Nano Labs, a Hong Kong-based chip design company listed on Nasdaq, followed closely behind.

$45 Million ATM: Nano Labs has reached an agreement to raise $45 million through equity financing specifically to fund its "BNB and Crypto Asset Reserve Strategy." In addition, Nano Labs is integrating this treasury with its business operations, launching the "NBNB Initiative," building real-world asset (RWA) infrastructure on the BNB Chain, and issuing $500 million in convertible notes to aggressively acquire BNB. The company aims to accumulate approximately 128,000 BNB by mid-2025.

As of the end of 2025, its publicly disclosed holdings were valued at approximately $112 million to $160 million (including BNB and a small amount of BTC). While this is still short of $1 billion, it represents a "full-risk, all-in" position for a small-cap stock with a market capitalization of only tens of millions of dollars.

By 2025, including only CEA and Nano Labs, over 643,000 BNB will be locked in corporate treasuries. This represents nearly 0.5% of the circulating supply. As this trend matures, the "free float" of BNB will decrease, increasing volatility and upward price pressure during periods of surging demand.

4.4 Premium/Discount Arbitrage Cycle

The engine of the DAT curve is the NAV premium. As long as there's a trading premium, the publicly traded company can continuously raise funds to buy the token, thereby driving up the company's trading premium. (Related reading: What's next after the price halved? Decoding the antifragile mechanism and breakthrough secrets of DAT companies)

If CEA Industries' stock ($BNC) trades at a market capitalization of $600 million, but its underlying BNB is valued at $481 million, then the premium is approximately 25%.

The company can issue new shares at this inflated valuation. Investors buy shares to gain exposure to BNB (though they may not be able to directly hold the tokens due to licensing restrictions). The company uses cash to buy more BNB. This buying pressure drives up the price of BNB. The rising price of BNB increases the company's NAV. If the premium persists, the share price will rise further. But the question is, in this market environment, are there still institutions willing to pay for DAT?
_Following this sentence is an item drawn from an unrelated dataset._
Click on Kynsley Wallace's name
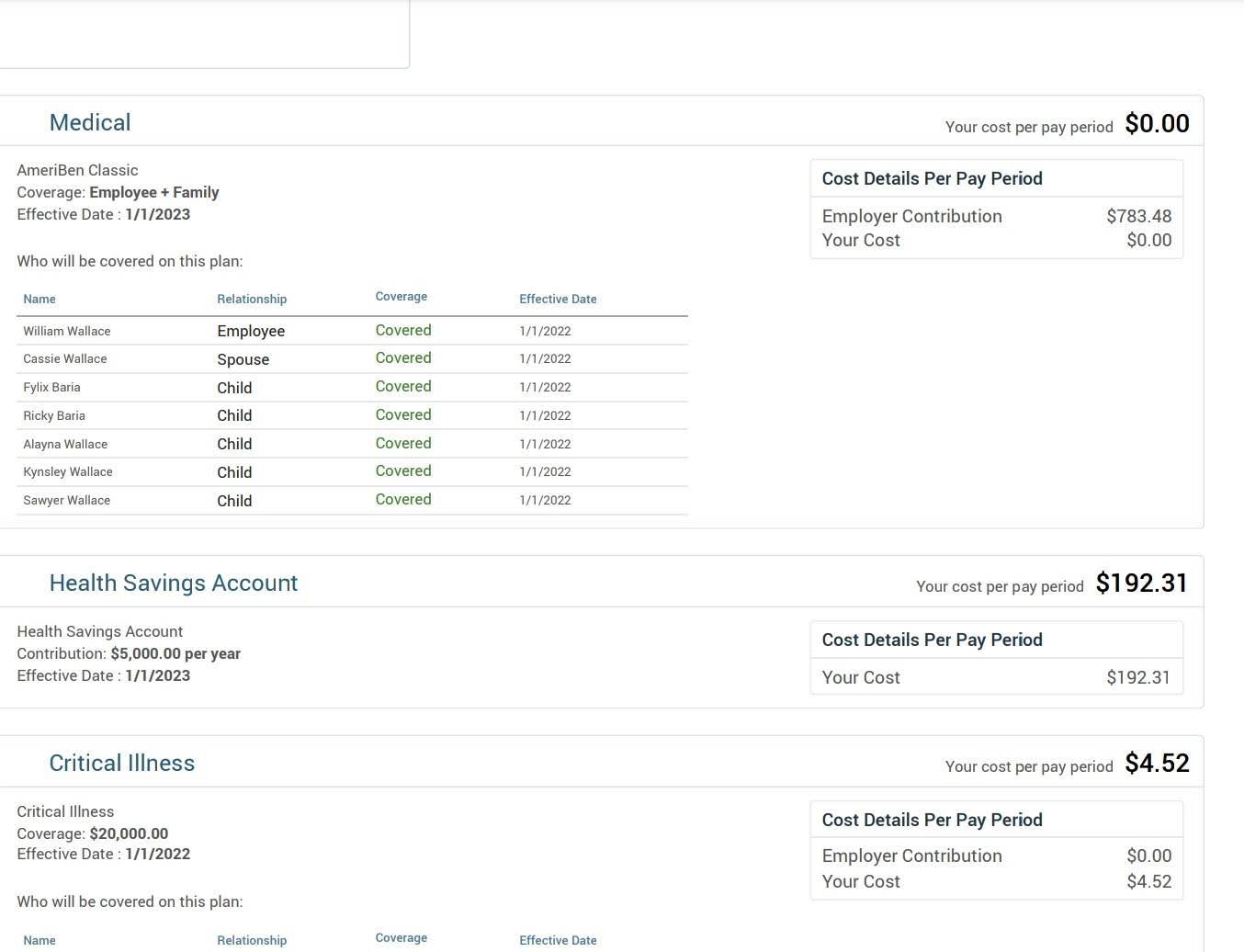1244x952 pixels. [x=68, y=471]
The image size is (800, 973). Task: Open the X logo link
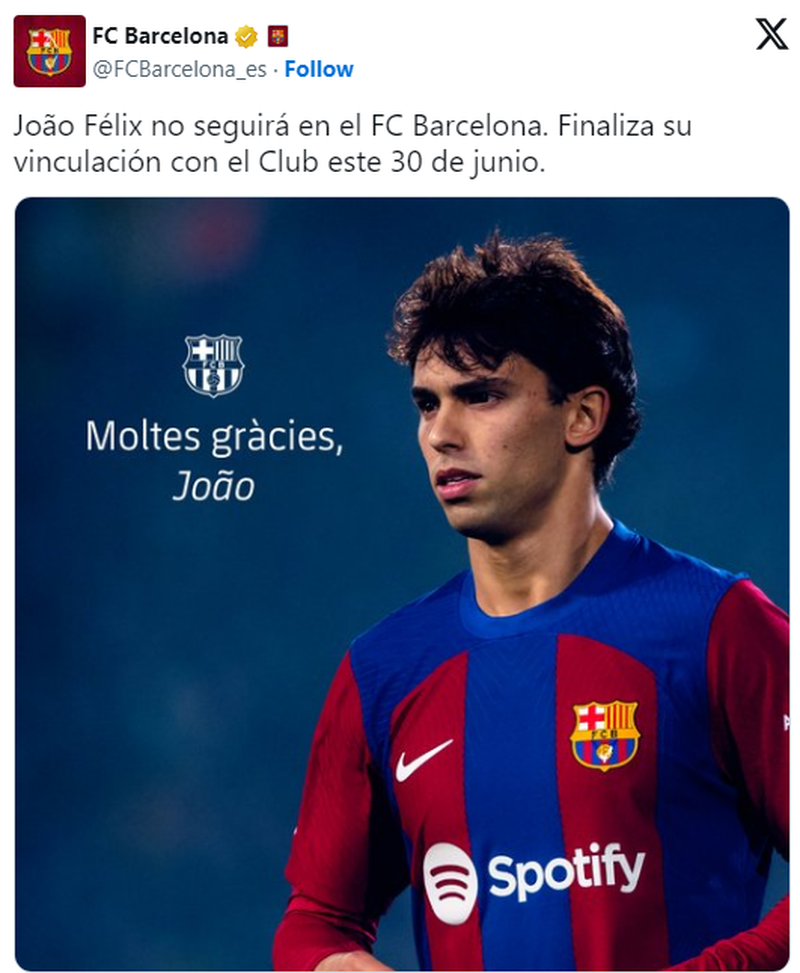click(x=770, y=35)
There is actually a fourth growth curve, but it's too early to say for sure.

On a side note, can Abu Dhabi, which just announced its appointment as Binance's global headquarters, stay with this industry giant for the long haul? Will the couple, after their honeymoon period, finally tie the knot? Let's wait and see.
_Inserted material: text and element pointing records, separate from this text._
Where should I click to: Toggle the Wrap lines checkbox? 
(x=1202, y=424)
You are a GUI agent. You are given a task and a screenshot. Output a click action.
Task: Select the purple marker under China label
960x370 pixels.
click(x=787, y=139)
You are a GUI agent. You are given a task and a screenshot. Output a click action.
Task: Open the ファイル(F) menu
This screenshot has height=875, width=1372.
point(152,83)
Conflict of interest: The author holds $BNB.

postscript

Traditional cryptocurrency valuation models (MV=PQ) fail to capture the complexity of BNB. Therefore, a sum-of-parts (SOTP) model is recommended to aggregate the value across the three curves.

BNB = V_Yield + V_Commodity + V_MonetaryPremium

Component A: V_Yield (Exchange Curve)

We can compare BNB's valuation to its closest publicly traded peer, Coinbase (COIN).

Coinbase Metrics (2025): Coinbase's price-to-earnings ratio (P/E) is approximately 20.51, and its price-to-sales ratio (P/S) is 10.34. Its revenue in 2024 is estimated at approximately $6.2 billion.

You can calculate the Binance metrics yourself by substituting the values.

Component B: V_Commodity (Public Chain Curve)

This stems from the demand for gas and the value of TVL.

BNB Chain handles approximately 17 million transactions daily. If we value the network using a "Network Value to Transaction (NVT)" ratio comparable to high-speed L1, we can compare it to ETH and SOL.

Component C: V_MonetaryPremium (DAT curve)

This is a speculative premium resulting from institutional hoarding.

As DAT locks in supply, the marginal price of available BNB rises. "Tradable supply" decreases.

Historically, assets that become institutional reserves (such as gold or Bitcoin) have commanded a premium over their industrial uses in terms of liquidity access (shell value).